Star Trek: The Card Game
- Card back to the Star Trek: The Card Game
- Designers: Jeff Grubb, Don Perrin, Margaret Weis, Mag Force 7
- Publishers: Fleer/Skybox
- Players: 2 or more
- Setup time: < 5 minutes
- Playing time: < 60 minutes

= Star Trek: The Card Game =

Collectible card game

Star Trek: The Card Game is an out-of-print collectible card game by Fleer and Skybox based on the original Star Trek series. The game was designed by Mag Force 7. The original set had 306 cards and was first released in June 1996.

One expansion was released in January 1997 called Starfleet Maneuvers. The 160-card set was designed by Ron Perazza and Steve Domzalski. This focused on the events of the first half of the second season of the show. Promotional cards were distributed in various magazines, including Combo and InQuest, and a Pavel Chekov promotional card was distributed at Gen Con '96.

A second expansion called Alien Encounters was planned for a summer 1997 release but never materialized. It would have focused on the events of the second half of the second season of the show and introduced the new card type Ally. An unnamed third expansion was planned for November 1997.

The game was not compatible with Decipher's iterations of the Star Trek Customizable Card Game.
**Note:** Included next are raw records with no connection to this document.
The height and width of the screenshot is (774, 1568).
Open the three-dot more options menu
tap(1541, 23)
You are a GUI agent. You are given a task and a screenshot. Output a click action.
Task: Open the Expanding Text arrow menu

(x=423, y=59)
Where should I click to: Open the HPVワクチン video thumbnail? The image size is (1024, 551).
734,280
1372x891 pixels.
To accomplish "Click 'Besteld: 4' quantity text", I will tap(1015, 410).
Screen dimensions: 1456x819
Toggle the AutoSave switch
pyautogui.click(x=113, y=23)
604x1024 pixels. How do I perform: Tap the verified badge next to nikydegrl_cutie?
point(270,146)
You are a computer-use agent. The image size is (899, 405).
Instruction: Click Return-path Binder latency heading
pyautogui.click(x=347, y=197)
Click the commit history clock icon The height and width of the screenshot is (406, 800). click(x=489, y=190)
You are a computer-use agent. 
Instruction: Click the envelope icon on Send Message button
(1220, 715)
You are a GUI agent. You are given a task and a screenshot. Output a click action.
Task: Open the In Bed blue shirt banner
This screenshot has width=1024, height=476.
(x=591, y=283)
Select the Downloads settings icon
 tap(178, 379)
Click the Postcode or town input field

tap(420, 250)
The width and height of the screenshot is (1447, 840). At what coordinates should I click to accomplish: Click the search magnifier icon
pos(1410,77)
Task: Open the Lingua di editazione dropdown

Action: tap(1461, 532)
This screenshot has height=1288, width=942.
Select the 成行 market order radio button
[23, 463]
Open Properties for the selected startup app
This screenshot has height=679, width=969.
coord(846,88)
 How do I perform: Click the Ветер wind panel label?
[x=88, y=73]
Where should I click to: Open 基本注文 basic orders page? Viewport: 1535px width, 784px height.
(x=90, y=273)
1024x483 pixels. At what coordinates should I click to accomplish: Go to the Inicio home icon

The gameplay involved acting out an episode using the crew of the U.S.S. Enterprise.

==Reception==
Andy Butcher reviewed Star Trek: The Card Game for Arcane magazine, rating it a 7 out of 10 overall, and stated that "this is a fun game that works well. It may not have quite enough depth to maintain your interest for extended play, but it's a great way to pass an hour or two when you don't feel up to anything too competitive, and as such you'll probably find yourself coming back to it again and again."

In a review published in the December 1996 issue of The Duelist, Allen Varney states that the game has a "retro, 1960s look" whose style "does not fit a series set in the 23rd century". He also stated that the rulebook is extensive but the game "works better when someone teaches you the rules".